Please format the material below as a JSON list of strings, with one string for each line and blank lines left out.
--*--
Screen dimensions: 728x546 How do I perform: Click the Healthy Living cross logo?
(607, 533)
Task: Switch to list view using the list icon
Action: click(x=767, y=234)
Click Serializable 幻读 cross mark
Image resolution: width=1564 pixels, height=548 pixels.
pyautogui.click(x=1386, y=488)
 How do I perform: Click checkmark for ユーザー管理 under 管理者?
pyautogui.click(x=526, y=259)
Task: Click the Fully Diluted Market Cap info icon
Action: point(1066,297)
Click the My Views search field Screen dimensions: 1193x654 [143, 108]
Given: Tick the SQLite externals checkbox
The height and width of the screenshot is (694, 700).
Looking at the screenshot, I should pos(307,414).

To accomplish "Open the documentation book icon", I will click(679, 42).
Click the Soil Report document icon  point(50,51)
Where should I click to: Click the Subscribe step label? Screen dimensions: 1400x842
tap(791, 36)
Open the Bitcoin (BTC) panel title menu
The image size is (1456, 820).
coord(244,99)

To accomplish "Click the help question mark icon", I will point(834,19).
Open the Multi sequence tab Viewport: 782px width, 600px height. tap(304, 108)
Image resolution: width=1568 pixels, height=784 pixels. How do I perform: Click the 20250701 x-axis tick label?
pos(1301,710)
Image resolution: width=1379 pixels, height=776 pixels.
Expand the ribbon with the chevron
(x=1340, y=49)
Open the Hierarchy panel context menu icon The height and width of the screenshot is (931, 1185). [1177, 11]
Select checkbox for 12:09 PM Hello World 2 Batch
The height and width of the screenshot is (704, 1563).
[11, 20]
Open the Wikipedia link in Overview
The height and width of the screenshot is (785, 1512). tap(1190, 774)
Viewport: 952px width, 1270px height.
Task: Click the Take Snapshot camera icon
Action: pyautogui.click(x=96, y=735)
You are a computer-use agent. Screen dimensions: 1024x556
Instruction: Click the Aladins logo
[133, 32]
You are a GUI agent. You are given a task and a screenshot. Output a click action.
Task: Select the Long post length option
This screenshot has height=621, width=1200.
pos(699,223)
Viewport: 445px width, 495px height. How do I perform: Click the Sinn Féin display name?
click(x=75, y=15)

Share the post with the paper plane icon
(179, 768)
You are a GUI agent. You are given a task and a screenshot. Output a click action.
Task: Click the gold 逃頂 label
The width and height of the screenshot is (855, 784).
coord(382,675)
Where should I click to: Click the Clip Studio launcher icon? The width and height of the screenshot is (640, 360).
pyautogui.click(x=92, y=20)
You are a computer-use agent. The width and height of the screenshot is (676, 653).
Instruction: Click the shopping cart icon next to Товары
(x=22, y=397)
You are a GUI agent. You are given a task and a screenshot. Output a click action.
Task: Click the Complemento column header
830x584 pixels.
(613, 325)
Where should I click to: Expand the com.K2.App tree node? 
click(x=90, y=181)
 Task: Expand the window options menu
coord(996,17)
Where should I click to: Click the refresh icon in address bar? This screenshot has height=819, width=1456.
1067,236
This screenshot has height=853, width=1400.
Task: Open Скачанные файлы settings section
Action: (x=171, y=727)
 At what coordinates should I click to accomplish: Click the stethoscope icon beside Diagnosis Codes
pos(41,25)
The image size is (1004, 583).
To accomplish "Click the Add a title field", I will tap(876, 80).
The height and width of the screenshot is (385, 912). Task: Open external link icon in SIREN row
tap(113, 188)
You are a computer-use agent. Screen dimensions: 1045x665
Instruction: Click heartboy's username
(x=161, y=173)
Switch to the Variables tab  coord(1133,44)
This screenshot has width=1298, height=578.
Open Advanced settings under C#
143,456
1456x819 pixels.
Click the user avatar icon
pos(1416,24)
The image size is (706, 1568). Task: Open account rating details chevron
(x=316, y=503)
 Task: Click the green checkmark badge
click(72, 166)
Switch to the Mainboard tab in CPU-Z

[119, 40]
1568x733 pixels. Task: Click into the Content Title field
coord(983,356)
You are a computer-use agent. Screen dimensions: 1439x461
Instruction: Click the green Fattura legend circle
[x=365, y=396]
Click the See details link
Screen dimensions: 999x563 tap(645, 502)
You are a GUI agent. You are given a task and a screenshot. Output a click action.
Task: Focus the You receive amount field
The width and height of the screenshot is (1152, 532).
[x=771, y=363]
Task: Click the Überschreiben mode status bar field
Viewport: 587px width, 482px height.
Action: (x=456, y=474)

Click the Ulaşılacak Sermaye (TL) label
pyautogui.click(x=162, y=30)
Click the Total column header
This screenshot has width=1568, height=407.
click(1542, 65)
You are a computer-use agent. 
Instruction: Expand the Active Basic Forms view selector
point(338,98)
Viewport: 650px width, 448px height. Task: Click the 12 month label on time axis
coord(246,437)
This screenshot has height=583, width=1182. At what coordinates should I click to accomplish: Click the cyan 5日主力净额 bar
--*--
ANSWER:
[
  "Screen dimensions: 728x546 How do I perform: Click the Healthy Living cross logo?",
  "(607, 533)",
  "Task: Switch to list view using the list icon",
  "Action: click(x=767, y=234)",
  "Click Serializable 幻读 cross mark",
  "Image resolution: width=1564 pixels, height=548 pixels.",
  "pyautogui.click(x=1386, y=488)",
  " How do I perform: Click checkmark for ユーザー管理 under 管理者?",
  "pyautogui.click(x=526, y=259)",
  "Task: Click the Fully Diluted Market Cap info icon",
  "Action: point(1066,297)",
  "Click the My Views search field Screen dimensions: 1193x654 [143, 108]",
  "Given: Tick the SQLite externals checkbox",
  "The height and width of the screenshot is (694, 700).",
  "Looking at the screenshot, I should pos(307,414).",
  "To accomplish \"Open the documentation book icon\", I will click(679, 42).",
  "Click the Soil Report document icon  point(50,51)",
  "Where should I click to: Click the Subscribe step label? Screen dimensions: 1400x842",
  "tap(791, 36)",
  "Open the Bitcoin (BTC) panel title menu",
  "The image size is (1456, 820).",
  "coord(244,99)",
  "To accomplish \"Click the help question mark icon\", I will point(834,19).",
  "Open the Multi sequence tab Viewport: 782px width, 600px height. tap(304, 108)",
  "Image resolution: width=1568 pixels, height=784 pixels. How do I perform: Click the 20250701 x-axis tick label?",
  "pos(1301,710)",
  "Image resolution: width=1379 pixels, height=776 pixels.",
  "Expand the ribbon with the chevron",
  "(x=1340, y=49)",
  "Open the Hierarchy panel context menu icon The height and width of the screenshot is (931, 1185). [1177, 11]",
  "Select checkbox for 12:09 PM Hello World 2 Batch",
  "The height and width of the screenshot is (704, 1563).",
  "[11, 20]",
  "Open the Wikipedia link in Overview",
  "The height and width of the screenshot is (785, 1512). tap(1190, 774)",
  "Viewport: 952px width, 1270px height.",
  "Task: Click the Take Snapshot camera icon",
  "Action: pyautogui.click(x=96, y=735)",
  "You are a computer-use agent. Screen dimensions: 1024x556",
  "Instruction: Click the Aladins logo",
  "[133, 32]",
  "You are a GUI agent. You are given a task and a screenshot. Output a click action.",
  "Task: Select the Long post length option",
  "This screenshot has height=621, width=1200.",
  "pos(699,223)",
  "Viewport: 445px width, 495px height. How do I perform: Click the Sinn Féin display name?",
  "click(x=75, y=15)",
  "Share the post with the paper plane icon",
  "(179, 768)",
  "You are a GUI agent. You are given a task and a screenshot. Output a click action.",
  "Task: Click the gold 逃頂 label",
  "The width and height of the screenshot is (855, 784).",
  "coord(382,675)",
  "Where should I click to: Click the Clip Studio launcher icon? The width and height of the screenshot is (640, 360).",
  "pyautogui.click(x=92, y=20)",
  "You are a computer-use agent. The width and height of the screenshot is (676, 653).",
  "Instruction: Click the shopping cart icon next to Товары",
  "(x=22, y=397)",
  "You are a GUI agent. You are given a task and a screenshot. Output a click action.",
  "Task: Click the Complemento column header",
  "830x584 pixels.",
  "(613, 325)",
  "Where should I click to: Expand the com.K2.App tree node? ",
  "click(x=90, y=181)",
  " Task: Expand the window options menu",
  "coord(996,17)",
  "Where should I click to: Click the refresh icon in address bar? This screenshot has height=819, width=1456.",
  "1067,236",
  "This screenshot has height=853, width=1400.",
  "Task: Open Скачанные файлы settings section",
  "Action: (x=171, y=727)",
  " At what coordinates should I click to accomplish: Click the stethoscope icon beside Diagnosis Codes",
  "pos(41,25)",
  "The image size is (1004, 583).",
  "To accomplish \"Click the Add a title field\", I will tap(876, 80).",
  "The height and width of the screenshot is (385, 912). Task: Open external link icon in SIREN row",
  "tap(113, 188)",
  "You are a computer-use agent. Screen dimensions: 1045x665",
  "Instruction: Click heartboy's username",
  "(x=161, y=173)",
  "Switch to the Variables tab  coord(1133,44)",
  "This screenshot has width=1298, height=578.",
  "Open Advanced settings under C#",
  "143,456",
  "1456x819 pixels.",
  "Click the user avatar icon",
  "pos(1416,24)",
  "The image size is (706, 1568). Task: Open account rating details chevron",
  "(x=316, y=503)",
  " Task: Click the green checkmark badge",
  "click(72, 166)",
  "Switch to the Mainboard tab in CPU-Z",
  "[119, 40]",
  "1568x733 pixels. Task: Click into the Content Title field",
  "coord(983,356)",
  "You are a computer-use agent. Screen dimensions: 1439x461",
  "Instruction: Click the green Fattura legend circle",
  "[x=365, y=396]",
  "Click the See details link",
  "Screen dimensions: 999x563 tap(645, 502)",
  "You are a GUI agent. You are given a task and a screenshot. Output a click action.",
  "Task: Focus the You receive amount field",
  "The width and height of the screenshot is (1152, 532).",
  "[x=771, y=363]",
  "Task: Click the Überschreiben mode status bar field",
  "Viewport: 587px width, 482px height.",
  "Action: (x=456, y=474)",
  "Click the Ulaşılacak Sermaye (TL) label",
  "pyautogui.click(x=162, y=30)",
  "Click the Total column header",
  "This screenshot has width=1568, height=407.",
  "click(1542, 65)",
  "You are a computer-use agent. ",
  "Instruction: Expand the Active Basic Forms view selector",
  "point(338,98)",
  "Viewport: 650px width, 448px height. Task: Click the 12 month label on time axis",
  "coord(246,437)",
  "This screenshot has height=583, width=1182. At what coordinates should I click to accomplish: Click the cyan 5日主力净额 bar"
]